Als Kind hätten ihn die Eltern verkauft, damit fremde Mächte aus ihm Stammzellen gewönnen. „Ich habe meinen Bub in der Zeit nicht mehr erkannt“, formulieren es beide Elternteile. Der Aufenthalt in der Psychiatrie dauerte bis April. Seitdem lebt G. bei den Eltern. Mittlerweile arbeitet er wieder in seinem Ausbildungsberuf. Eine Zeugin sagt, er verhalte sich so sozial wie früher, „ich würde ihm wieder meinen Sohn anvertrauen“.

Der psychiatrische Gutachter trägt vor. Dr. Dieter Jöckel hatte G. bei dessen Aufenthalt in der Klinik untersucht, „als dessen Erkrankung bereits am Abklingen war“. Der Mediziner spricht „von einem spezifischen Störungsbild durch erhöhten Konsum von Haschisch und Speed“. Der habe zu einer „exogenen Psychose geführt, die ohne Drogen nicht entstanden wäre“. Nach exogenen Psychosen folge der Katzenjammer: „’Was habe ich nur getan’“.

So auch bei G., der erzählte, auf die Frau eingeschlagen zu haben, weil er dachte, sie wolle ihn töten, „auf Befehl seines verstorbenen Onkels habe sie ihn bereits mit AIDS infiziert“. Jöckel rät, G. zum Aufenthalt in einer psychiatrischen Klinik zu verurteilen, aber die Vollstreckung gegen Auflagen weiter auszusetzen, „einer der seltenen Fälle, wo sich das empfiehlt“. Dazu gehöre Betreuung durch einen Bewährungshelfer, die Fortführung der Psychotherapie, monatliche Drogentests und Meldung von Negativerlebnissen, die ihn aus der Bahn werfen könnten.

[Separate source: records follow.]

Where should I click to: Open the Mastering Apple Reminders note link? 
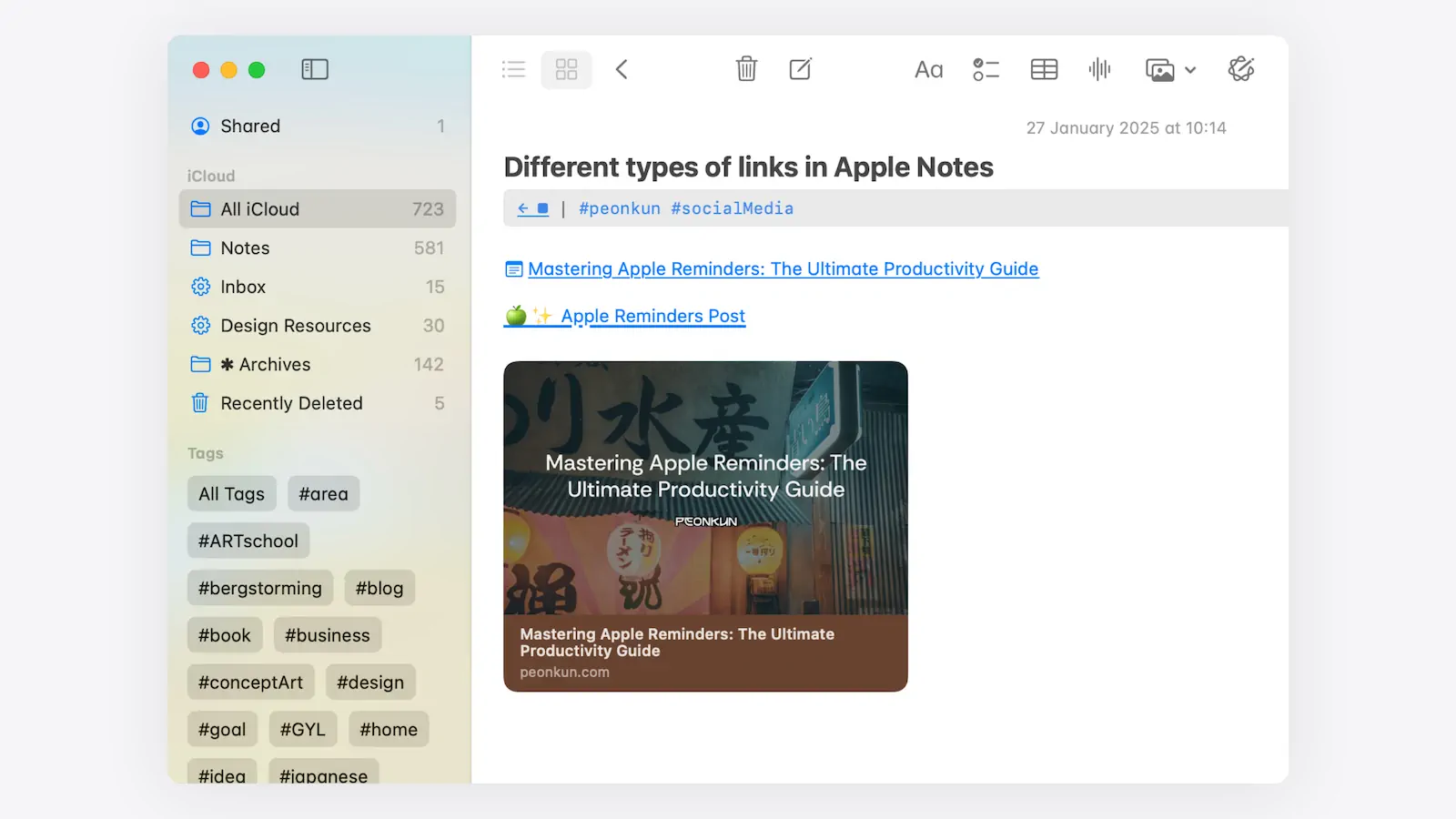pos(783,269)
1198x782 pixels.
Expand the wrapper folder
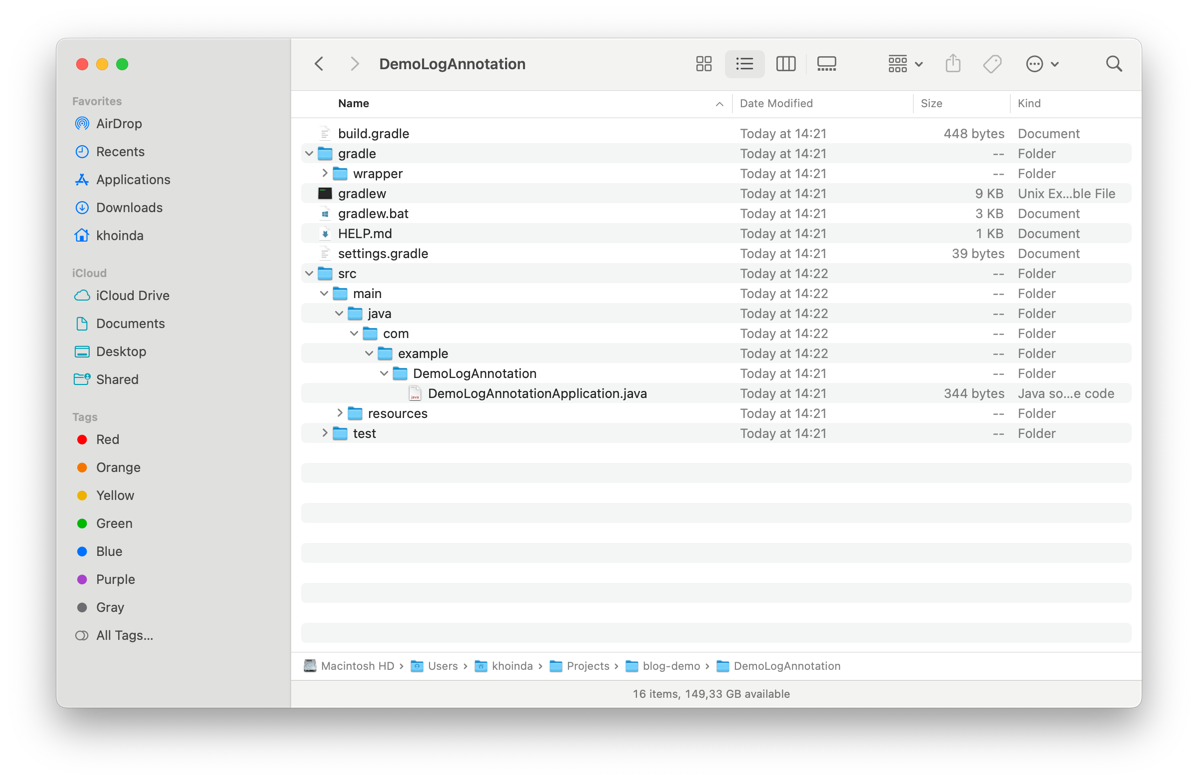pyautogui.click(x=324, y=174)
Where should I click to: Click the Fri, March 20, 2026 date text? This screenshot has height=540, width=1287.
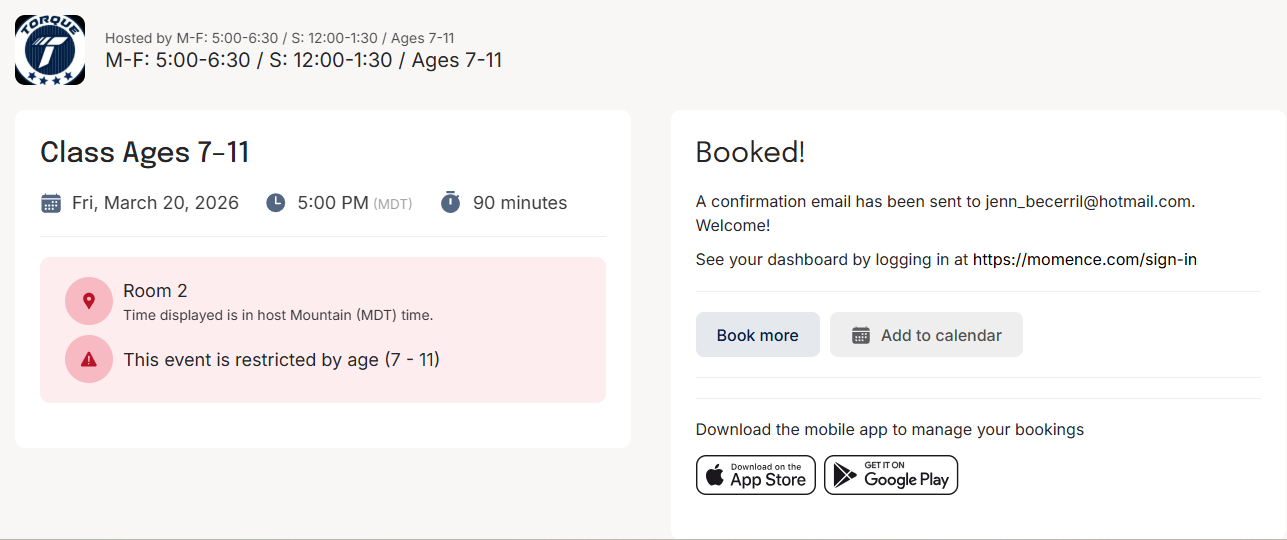(x=155, y=203)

Oberstaatsanwalt Alexander Homm spricht von einem Lehrstück, „welche verheerenden Folgen sogenannte weiche Drogen haben können“.

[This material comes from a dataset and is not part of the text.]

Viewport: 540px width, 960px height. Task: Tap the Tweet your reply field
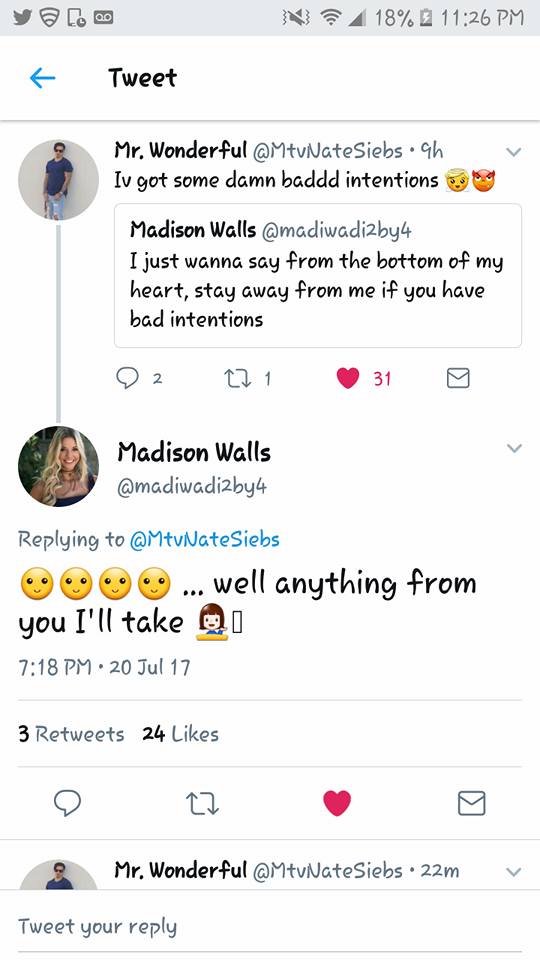(270, 926)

Der Richter Prümm folgt dem Antrag des Oberstaatsanwalts. Ihm gibt der Vorsitzende mit auf den Weg, „die Frau hatte Glück, das überlebt und haben, und Sie, von Ihrer Psychose runter gekommen zu sein“.

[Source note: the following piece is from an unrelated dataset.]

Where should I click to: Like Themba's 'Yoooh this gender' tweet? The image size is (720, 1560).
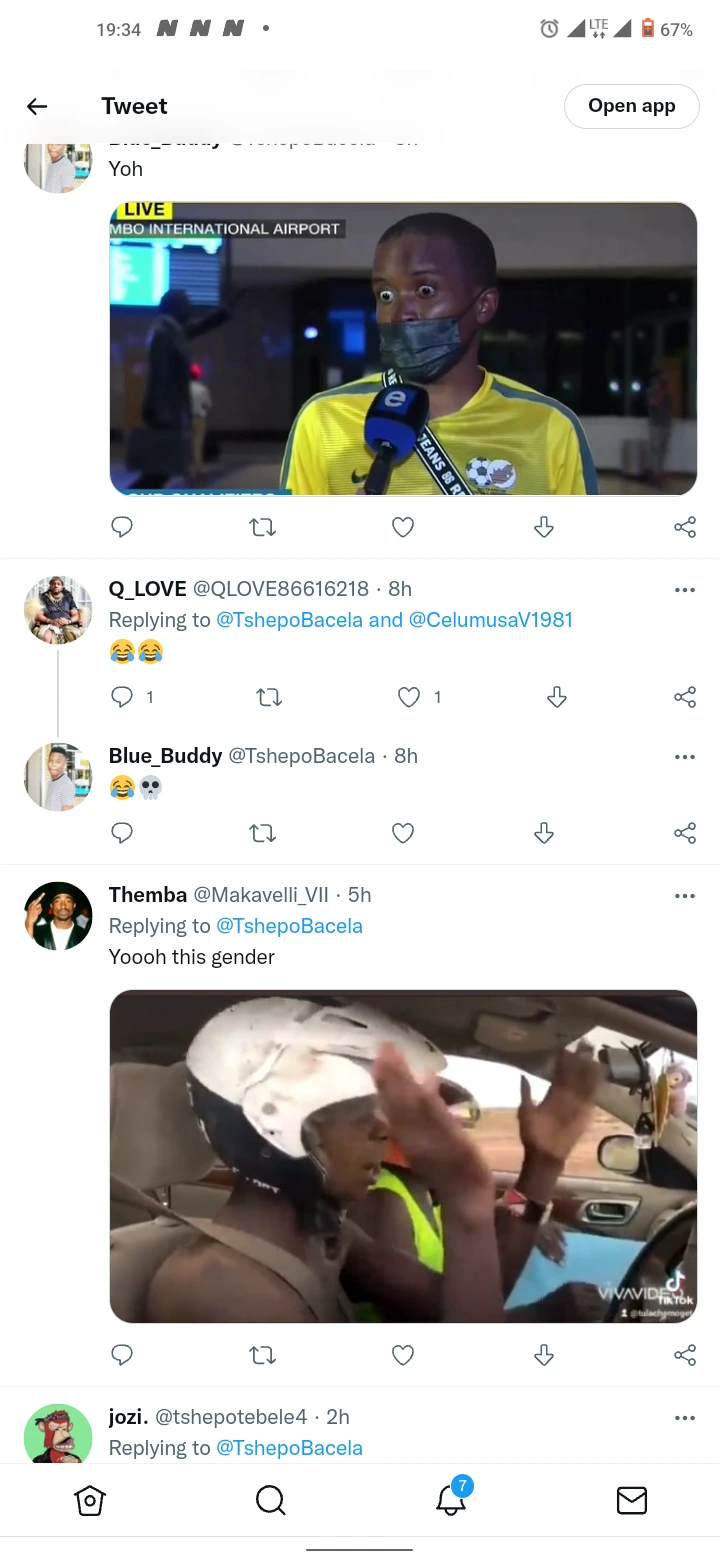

Die Verteidigerin hatte plädiert, auf eine Unterbringung, zur Bewährung ausgesetzt, ganz zu verzichten, „die Angst, anderen zu schaden, hält meinen Mandaten ab, wieder Drogen zu nehmen“. Das verspricht G., „ich kann nicht in Worte fassen, wie Leid mir das tut“. Die Verfahrenskosten muss er tragen.